Simenon considérait qu’avec La Marie du Port, il avait littérairement franchi un palier, même si Gide ne trouvait pas ce roman « très supérieur à six ou sept autres ». Il faut en tout cas reconnaître que l’ouvrage ne manque pas de qualités. L’extrait suivant nous semble même s’approcher de l’ambition avouée par l’auteur quand il présente son roman dans les pages d’annonces de la Nouvelle Revue Française de novembre 1938 : « Je suis loin d’avoir réalisé, hélas, ma déjà vieille ambition de réintégrer le domaine de la pensée à celui des sensations, de les confondre, de les mêler au point qu’un homme ne soit plus qu’un homme sans qu’on sache s’il pense ou s’il agit ».
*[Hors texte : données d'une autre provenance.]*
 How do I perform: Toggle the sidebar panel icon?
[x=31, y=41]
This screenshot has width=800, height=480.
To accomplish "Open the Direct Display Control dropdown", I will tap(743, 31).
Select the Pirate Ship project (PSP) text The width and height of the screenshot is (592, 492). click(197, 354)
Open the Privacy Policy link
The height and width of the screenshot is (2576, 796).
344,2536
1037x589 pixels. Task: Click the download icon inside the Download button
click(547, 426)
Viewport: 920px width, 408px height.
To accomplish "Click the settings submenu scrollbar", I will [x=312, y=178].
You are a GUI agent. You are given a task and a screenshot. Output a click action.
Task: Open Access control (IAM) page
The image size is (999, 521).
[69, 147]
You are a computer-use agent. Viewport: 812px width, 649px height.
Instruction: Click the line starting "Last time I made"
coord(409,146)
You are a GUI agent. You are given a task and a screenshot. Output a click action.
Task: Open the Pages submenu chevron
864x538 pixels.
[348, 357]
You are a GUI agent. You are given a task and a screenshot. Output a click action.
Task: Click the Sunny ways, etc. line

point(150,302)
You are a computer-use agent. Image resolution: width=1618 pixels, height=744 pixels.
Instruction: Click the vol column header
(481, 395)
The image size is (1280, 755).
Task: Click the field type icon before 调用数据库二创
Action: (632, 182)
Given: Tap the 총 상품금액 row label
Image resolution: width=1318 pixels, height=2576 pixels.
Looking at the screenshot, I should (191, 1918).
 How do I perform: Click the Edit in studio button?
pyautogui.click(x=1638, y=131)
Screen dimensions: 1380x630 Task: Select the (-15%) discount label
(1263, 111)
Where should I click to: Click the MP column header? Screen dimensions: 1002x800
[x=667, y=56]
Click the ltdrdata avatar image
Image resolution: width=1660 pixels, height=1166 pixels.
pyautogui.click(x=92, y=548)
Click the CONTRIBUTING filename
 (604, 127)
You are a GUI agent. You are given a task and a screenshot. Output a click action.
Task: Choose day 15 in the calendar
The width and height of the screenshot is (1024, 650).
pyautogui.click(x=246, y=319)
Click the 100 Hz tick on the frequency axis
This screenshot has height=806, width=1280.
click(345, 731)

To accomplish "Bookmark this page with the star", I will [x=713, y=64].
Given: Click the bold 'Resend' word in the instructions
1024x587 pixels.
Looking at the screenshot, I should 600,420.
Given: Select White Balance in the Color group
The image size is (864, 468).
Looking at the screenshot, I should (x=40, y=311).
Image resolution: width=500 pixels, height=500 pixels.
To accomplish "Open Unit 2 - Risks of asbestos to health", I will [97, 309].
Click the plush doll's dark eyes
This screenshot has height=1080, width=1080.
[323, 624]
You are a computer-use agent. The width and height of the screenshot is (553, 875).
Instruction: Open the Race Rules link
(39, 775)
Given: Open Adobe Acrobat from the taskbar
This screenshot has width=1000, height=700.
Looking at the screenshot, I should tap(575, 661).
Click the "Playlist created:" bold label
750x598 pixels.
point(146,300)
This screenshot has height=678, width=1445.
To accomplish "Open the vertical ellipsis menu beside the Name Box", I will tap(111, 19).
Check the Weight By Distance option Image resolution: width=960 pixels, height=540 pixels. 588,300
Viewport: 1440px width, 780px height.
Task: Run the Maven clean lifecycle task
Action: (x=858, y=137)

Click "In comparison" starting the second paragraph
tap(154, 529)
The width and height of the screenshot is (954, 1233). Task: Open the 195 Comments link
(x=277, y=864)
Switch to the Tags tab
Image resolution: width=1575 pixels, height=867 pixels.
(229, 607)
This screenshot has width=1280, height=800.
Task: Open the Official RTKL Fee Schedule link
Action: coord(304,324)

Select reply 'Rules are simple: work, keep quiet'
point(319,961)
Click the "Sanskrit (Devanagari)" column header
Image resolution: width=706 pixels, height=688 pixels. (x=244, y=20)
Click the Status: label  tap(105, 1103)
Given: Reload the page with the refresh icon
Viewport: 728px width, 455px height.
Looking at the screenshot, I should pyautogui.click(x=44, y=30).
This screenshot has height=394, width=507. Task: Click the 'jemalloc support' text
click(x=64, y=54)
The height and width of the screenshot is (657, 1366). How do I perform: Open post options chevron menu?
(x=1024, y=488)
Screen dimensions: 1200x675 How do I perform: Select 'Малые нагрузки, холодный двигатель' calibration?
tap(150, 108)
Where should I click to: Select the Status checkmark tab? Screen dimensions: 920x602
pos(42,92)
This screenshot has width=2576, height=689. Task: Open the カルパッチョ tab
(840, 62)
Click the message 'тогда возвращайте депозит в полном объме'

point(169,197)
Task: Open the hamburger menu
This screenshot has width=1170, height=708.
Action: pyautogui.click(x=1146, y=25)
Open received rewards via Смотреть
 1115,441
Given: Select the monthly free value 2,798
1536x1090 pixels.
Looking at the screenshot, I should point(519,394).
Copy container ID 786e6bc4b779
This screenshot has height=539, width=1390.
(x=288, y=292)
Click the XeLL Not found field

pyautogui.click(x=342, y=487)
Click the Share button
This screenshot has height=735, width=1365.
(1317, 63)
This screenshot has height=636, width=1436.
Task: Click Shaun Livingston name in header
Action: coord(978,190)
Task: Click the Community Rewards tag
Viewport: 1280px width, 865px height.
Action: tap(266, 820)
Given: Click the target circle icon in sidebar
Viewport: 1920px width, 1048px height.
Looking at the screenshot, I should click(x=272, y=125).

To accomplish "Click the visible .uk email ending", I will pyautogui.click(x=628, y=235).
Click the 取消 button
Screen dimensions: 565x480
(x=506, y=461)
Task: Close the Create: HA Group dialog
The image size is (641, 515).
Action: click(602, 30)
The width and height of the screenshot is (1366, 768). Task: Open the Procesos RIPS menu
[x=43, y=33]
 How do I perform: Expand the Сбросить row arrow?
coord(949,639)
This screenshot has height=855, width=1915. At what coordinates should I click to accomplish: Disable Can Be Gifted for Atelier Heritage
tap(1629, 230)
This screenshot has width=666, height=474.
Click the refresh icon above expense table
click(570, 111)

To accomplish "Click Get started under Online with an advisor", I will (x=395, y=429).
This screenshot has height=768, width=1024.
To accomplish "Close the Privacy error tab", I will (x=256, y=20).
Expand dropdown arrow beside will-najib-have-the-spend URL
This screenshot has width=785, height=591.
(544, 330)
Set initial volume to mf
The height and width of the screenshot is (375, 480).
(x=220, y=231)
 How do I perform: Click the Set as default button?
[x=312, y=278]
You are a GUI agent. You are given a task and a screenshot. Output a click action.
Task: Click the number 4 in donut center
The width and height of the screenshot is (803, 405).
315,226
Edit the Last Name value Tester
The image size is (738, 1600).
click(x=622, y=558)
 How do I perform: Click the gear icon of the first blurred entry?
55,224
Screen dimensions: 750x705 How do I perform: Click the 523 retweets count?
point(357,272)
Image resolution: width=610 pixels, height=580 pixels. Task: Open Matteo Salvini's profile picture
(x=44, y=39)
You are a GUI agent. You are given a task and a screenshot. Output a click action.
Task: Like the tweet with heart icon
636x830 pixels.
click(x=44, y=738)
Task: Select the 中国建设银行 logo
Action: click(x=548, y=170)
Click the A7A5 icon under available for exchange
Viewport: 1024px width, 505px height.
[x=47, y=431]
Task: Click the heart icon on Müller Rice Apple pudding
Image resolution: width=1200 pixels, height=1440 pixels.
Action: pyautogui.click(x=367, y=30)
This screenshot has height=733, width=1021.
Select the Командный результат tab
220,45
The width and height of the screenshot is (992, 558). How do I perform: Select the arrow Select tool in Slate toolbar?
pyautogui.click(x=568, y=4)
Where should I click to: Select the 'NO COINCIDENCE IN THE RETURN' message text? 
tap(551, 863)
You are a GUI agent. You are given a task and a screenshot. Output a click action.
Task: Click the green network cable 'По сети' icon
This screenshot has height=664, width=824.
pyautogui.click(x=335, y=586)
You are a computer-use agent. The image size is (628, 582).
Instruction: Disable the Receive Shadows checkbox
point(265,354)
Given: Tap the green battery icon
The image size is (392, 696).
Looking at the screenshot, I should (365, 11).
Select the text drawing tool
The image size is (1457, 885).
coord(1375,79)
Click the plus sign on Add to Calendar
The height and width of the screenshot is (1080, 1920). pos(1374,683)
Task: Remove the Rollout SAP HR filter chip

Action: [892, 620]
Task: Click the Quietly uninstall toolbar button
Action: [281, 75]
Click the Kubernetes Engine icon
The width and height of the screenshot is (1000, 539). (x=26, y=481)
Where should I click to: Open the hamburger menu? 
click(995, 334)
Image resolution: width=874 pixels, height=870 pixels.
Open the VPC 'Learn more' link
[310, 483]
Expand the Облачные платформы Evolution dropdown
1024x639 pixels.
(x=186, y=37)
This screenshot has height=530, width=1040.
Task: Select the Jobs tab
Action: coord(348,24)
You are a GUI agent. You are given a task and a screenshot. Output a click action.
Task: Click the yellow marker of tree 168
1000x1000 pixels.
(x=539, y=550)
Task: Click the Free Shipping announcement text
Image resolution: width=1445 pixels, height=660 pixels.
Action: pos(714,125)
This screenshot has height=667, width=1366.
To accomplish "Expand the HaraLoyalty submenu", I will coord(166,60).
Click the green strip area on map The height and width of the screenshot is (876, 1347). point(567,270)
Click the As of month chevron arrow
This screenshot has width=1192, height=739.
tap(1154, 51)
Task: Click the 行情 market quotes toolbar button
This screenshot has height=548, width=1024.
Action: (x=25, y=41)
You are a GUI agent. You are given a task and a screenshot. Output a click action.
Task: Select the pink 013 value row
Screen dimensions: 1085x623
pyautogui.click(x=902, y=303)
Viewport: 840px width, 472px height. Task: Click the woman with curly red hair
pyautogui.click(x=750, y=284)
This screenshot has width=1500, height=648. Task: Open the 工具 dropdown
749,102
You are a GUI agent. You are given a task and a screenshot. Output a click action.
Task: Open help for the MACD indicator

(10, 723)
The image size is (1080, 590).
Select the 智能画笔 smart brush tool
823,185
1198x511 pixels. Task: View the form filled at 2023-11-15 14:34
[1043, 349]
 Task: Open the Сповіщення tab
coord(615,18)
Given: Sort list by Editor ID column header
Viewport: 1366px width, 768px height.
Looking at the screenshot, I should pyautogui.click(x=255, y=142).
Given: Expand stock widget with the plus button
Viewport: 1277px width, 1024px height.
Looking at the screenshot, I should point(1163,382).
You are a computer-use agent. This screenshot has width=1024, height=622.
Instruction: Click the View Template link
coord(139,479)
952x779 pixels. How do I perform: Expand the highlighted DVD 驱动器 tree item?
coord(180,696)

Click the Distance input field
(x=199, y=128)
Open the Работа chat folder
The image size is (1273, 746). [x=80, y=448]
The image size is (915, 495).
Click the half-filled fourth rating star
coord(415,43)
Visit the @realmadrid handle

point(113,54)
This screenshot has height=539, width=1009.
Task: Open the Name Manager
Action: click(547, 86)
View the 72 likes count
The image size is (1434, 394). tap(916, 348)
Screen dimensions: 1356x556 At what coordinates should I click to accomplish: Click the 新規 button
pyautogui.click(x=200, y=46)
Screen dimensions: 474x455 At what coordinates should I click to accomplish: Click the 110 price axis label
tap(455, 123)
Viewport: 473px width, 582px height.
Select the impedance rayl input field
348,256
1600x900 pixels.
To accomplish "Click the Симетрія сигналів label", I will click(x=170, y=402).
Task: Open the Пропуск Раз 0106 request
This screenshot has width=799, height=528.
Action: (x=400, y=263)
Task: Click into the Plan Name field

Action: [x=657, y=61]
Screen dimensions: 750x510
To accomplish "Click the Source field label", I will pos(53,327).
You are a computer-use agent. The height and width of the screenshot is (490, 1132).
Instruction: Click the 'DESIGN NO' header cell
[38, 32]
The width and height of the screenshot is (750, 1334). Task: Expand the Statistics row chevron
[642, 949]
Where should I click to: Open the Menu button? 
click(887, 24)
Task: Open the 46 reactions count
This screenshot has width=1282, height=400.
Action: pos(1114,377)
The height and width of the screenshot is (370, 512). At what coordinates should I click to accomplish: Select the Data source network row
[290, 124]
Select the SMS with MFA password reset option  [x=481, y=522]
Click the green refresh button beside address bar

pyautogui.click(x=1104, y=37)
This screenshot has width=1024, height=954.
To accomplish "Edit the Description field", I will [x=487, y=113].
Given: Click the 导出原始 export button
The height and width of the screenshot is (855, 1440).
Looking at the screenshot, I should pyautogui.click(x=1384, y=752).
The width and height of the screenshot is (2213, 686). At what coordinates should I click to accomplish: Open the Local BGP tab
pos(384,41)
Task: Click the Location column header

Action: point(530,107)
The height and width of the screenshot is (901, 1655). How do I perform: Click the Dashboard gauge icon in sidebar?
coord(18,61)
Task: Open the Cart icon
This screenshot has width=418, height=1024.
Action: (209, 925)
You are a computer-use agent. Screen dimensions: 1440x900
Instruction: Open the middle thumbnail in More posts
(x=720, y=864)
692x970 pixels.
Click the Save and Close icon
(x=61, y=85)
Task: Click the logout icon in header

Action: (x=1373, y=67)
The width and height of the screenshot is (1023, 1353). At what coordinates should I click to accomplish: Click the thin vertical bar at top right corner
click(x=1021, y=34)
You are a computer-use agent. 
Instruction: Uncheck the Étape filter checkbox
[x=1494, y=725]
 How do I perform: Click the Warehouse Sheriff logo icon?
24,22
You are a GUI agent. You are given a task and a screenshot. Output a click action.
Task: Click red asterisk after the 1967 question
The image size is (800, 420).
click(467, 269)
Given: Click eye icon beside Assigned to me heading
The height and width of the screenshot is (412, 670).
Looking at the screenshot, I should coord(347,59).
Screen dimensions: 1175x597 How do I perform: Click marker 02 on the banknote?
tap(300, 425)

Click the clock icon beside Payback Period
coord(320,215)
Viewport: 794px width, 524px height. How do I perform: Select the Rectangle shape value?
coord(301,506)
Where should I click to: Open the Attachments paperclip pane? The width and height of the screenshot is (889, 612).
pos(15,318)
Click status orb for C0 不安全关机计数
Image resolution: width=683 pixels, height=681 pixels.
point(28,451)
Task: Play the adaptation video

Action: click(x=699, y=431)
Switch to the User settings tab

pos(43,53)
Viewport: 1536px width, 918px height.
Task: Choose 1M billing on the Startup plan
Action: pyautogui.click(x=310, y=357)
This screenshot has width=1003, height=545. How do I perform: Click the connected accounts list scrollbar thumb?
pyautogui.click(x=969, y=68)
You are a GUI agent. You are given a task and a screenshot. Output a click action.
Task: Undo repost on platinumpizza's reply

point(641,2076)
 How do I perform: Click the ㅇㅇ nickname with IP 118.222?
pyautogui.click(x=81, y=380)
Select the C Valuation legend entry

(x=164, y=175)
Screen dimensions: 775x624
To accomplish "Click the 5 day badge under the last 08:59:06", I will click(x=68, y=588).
« Un air glacé s’exhalait de l’obscurité vivante de la mer. Marcel grelottait, de froid mais plus encore de colère, d’impatience. Il avait la fièvre. Il parlait tout seul, sans cesser de s’hypnotiser sur ces trois rectangles clairs qui, de l’autre côté de l’étroit chenal, représentaient le Café de la Marine.
— Elle ne viendra pas… Elle n’osera pas venir…
Il s’agissait de la Marie, bien sûr […].
Non seulement elle n’oserait pas à cause de lui, mais encore à cause de l’autre, du Chatelard : elle aurait honte de paraître courir après un gamin !
Voilà ce qu’était la vie ! Et pendant ce temps-là la mer se gonflait, transperçait le jeune homme de son haleine humide qui sentait la vase. Derrière les rideaux crème, des hommes parlaient, buvaient, riaient, des brutes qui voyaient la Marie passer près d’eux, qui entendaient sa voix et qui n’étaient pas émus !
— Elle n’osera pas venir ! Je le savais…
Il y avait un fond de tricherie dans le cas de Marcel, car s’il se répétait avec tant de force qu’elle ne viendrait pas, c’était dans l’espoir d’être détrompé.
— Elle ne viendra pas !
Et le miracle se produisait enfin, le plus naturellement du monde, si naturellement que c’en était déroutant. La porte du café s’ouvrait et se refermait aussitôt tandis que la Marie se profilait sur le seuil. Elle y restait un moment, le temps de mettre son manteau sur sa tête, comme font les filles du pays quand il pleut ».

La Marie du port

La Marie du Port, quai Félix Faure

La Marie du Port, quai Félix Faure

Port-en-Bessin: Quai Félix Faure

La Marie du Port, quai Félix Faure. © John Simenon

 

 

 

 

 

 

 

 

 

Plusieurs années séparent cette vue du quai Félix-Faure à gauche ci-dessus de la précédente. Entre-temps a eu lieu en 1949 la sortie du film La Marie du Port, de Marcel Carné, avec Jean Gabin et Nicole Courcel, dont le tournage a partiellement été effectué à Port-en-Bessin. Cet événement a incité le tenancier du café du Grand Quai à ajouter un calicot à son enseigne : « À La Marie du Port ». L’initiative a eu de l’avenir puisque le bar et le restaurant qui ont succédé au café se sont aussi appelés « La Marie du Port ».